Depois de quase sete horas de música e narrativa, a última cena do documentário Uma Viajante Alma Paulistana mostra Guilherme Arantes hoje, caminhando na mesma rua em que apareceu na capa do primeiro disco, 40 anos atrás. Com esse simbolismo, o compositor que foi um dos maiores hitmakers da música brasileira quer dizer que está pronto para começar de novo. Dividido em três DVDs, o documentário é a autobiografia artística de Guilherme, que decidiu fazê-la assim, com voz e música, em vez de escrever um livro. Decidiu também que não entraria em intimidades pessoais que pudessem interessar “a um olhar voyeur”. As filmagens foram feitas em maioria no estúdio Coaxo do Sapo, no litoral de Salvador, onde ele vive desde 2000. Mas há muitas cenas externas.
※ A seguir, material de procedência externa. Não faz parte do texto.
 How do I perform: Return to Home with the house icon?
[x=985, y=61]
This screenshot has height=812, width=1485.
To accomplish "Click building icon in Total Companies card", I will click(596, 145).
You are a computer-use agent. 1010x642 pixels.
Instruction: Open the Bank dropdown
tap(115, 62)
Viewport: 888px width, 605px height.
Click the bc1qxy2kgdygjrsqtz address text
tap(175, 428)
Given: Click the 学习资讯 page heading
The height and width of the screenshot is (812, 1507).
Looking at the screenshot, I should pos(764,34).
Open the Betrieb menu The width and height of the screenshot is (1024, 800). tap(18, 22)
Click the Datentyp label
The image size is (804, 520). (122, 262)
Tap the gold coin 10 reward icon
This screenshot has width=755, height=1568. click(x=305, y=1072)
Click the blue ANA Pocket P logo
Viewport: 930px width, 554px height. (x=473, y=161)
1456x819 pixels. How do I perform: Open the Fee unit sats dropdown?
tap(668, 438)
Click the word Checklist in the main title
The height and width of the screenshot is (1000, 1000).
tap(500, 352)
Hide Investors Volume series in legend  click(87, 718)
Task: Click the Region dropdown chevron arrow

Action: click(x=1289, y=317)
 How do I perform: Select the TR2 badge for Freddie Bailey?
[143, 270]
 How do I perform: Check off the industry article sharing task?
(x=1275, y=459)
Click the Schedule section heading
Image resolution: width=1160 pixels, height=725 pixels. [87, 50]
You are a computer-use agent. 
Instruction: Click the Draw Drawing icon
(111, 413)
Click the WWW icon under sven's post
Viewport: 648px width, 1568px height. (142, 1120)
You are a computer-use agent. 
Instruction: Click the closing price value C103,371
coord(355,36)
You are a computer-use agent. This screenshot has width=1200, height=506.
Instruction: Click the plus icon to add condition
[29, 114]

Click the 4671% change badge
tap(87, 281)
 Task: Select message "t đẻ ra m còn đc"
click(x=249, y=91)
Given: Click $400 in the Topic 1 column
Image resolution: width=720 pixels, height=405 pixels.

No Coaxo do Sapo, que também é um selo discográfico, Guilherme tem todos os seus teclados, de um Steinway de cauda a um venerável Minimoog analógico, passando pelo Yamaha CP-70 e, entre outros, um órgão Hammond e um cravo. Além desse acervo, vai usando e mostrando os efeitos de diferentes máquinas de som, nas quais é um expert. Mas tudo pautado pela música, claro. Ao contrário do que se poderia esperar, o documentário não tem videoclipes das várias fases da carreira e as imagens e filmes antigos são raros. Guilherme preferiu cantar tudo, cerca de 90 canções, de Meu Mundo e Nada Mais (1976) à recente Oceano de Amor, passando por Amanhã, Êxtase, Deixa Chover, Aprendendo a Jogar, Planeta Água, Pedacinhos, Lindo Balão Azul, Cheia de Charme...
Ele fala sobre cada música e a circunstância em que foi criada. No caso de Aprendendo a Jogar, por exemplo, lançada no derradeiro disco de Elis, conta em detalhes como foi o encontro dos dois e o que isso significou para ele. Na verdade, TUDO é lembrado em detalhes. Os três DVDs estão divididos em sete “temporadas”, sendo a primeira de 1974 a 1977 e a última de 2001 a 2016. Fiz um monte de anotações e praticamente não as uso aqui porque é impossível resumir a história. Tem que ver e ouvir. Do compositor recordista de músicas em telenovelas ao cidadão que mantém uma ONG de acolhimento e educação de crianças carentes na Bahia, a personalidade de Guilherme Arantes é mesmo um mundo. O documentário surpreende a cada cena pela memória e a visão crítica.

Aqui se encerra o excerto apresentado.